+++ Excerpt

Each selectman voting not to renew the Town Manager's employment had his or her own reasons. As with any such personnel decision in any business, details about the reasons for non-renewal were kept confidential. There can be no question that Florence Seldin, as well as the other selectmen, did what they concluded was best for the town. Seldin had been a tireless volunteer on many committees for years before becoming a selectman. She works hard, she digs for the facts, she is honest, fair and open. She votes too often for more spending than CCT likes, but she has our respect. Tim Roper said at the selectmen's meeting he had been a friend of the Town Manager for years, so his decision was not personal, but made to take the town in a more responsible spending direction. Sean Summers has served the town faithfully and well, being a lone voice calling for more attention to taxpayer concerns and ending overstaffing and overspending, for seven years.
Chatham Concerned Taxpayers certainly supports, indeed, applauds, the decision to seek a new town manager. The reign of the present town manager has been characterized by chronic overspending and steadily rising tax bills. The tax rate is meaningless. It's the result of Chatham's inflated property assessments (6th highest per capita in the state) and the fact that annually the town benefits from property tax windfalls paid by non-residents who impose minimal cost burdens on the town.
Proposition 2 1/2 in Massachusetts was meant to be a restraint on spending and the rise of property taxes in cities and towns. But in Chatham over the past decade the average spending increase each year has been about 6%, far above 21/2%. Indeed, according to state records, our neighbor Orleans, about the same size geographically and about the same in population, spends about 30% less per year than Chatham does. That's currently a difference of $9-$10 million per year. That gap will get larger as debt services charges for the enormously expensive sewer (CCT estimate: $450-$500 million) start hitting.
Chatham capital projects always seem to be bigger and more expensive than many thought they should be. To replace a 3,000 square foot community center for the children a 22,000 square foot project costing $10 million resulted. The children only use about 3,000 square feet. The rest of the building is underutilized. Some functions were added to use up the extra space, such as an exercise room for adults. Poor planning for children and adults: No locker rooms, no showers. Meeting rooms are empty most of the time since there is ample public meeting space elsewhere in town.
Nearing completion is a kind of second town hall to house the police and planning and permit issue people. At most about eight police will be on duty at any one time, we're told; nonetheless, they will have 19,000 square feet to luxuriate in. Despite the police having access to the exercise room at the community center, they will have their own gym in their new headquarters. As for the planning/permitting folks, they will rattle around in 20,000 square feet. The $17 million structure, dubbed the Taj Mahal by some, actually will cost more than that because it was built without a wastewater disposal system. Running piping up George Ryder Road from Route 28 will add at least a few hundred thousand if not more to the cost. Early plans for a new fire station also include a gym. And so it goes.

++++++
+++ Provided information

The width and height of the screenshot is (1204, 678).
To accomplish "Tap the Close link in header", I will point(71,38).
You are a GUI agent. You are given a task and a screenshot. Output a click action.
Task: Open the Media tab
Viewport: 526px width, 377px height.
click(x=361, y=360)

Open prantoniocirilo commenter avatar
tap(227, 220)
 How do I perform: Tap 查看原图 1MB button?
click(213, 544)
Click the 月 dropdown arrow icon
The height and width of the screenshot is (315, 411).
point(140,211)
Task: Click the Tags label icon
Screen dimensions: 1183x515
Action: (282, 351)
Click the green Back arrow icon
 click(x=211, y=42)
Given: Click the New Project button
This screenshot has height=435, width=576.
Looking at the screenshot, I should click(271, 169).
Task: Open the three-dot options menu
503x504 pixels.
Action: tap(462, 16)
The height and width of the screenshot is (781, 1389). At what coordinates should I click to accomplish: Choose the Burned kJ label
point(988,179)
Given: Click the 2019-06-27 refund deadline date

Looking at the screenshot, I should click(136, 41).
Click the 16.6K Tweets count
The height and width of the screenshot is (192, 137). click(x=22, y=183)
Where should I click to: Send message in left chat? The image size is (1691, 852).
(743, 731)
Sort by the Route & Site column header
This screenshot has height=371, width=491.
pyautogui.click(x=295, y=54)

++++++

> **Written problem**
Transcribe, word for word, the part of the excerpt on Chatham town spending that begins with "Chatham capital projects" and runs through "elsewhere in town.".

> **Task response**
Chatham capital projects always seem to be bigger and more expensive than many thought they should be. To replace a 3,000 square foot community center for the children a 22,000 square foot project costing $10 million resulted. The children only use about 3,000 square feet. The rest of the building is underutilized. Some functions were added to use up the extra space, such as an exercise room for adults. Poor planning for children and adults: No locker rooms, no showers. Meeting rooms are empty most of the time since there is ample public meeting space elsewhere in town.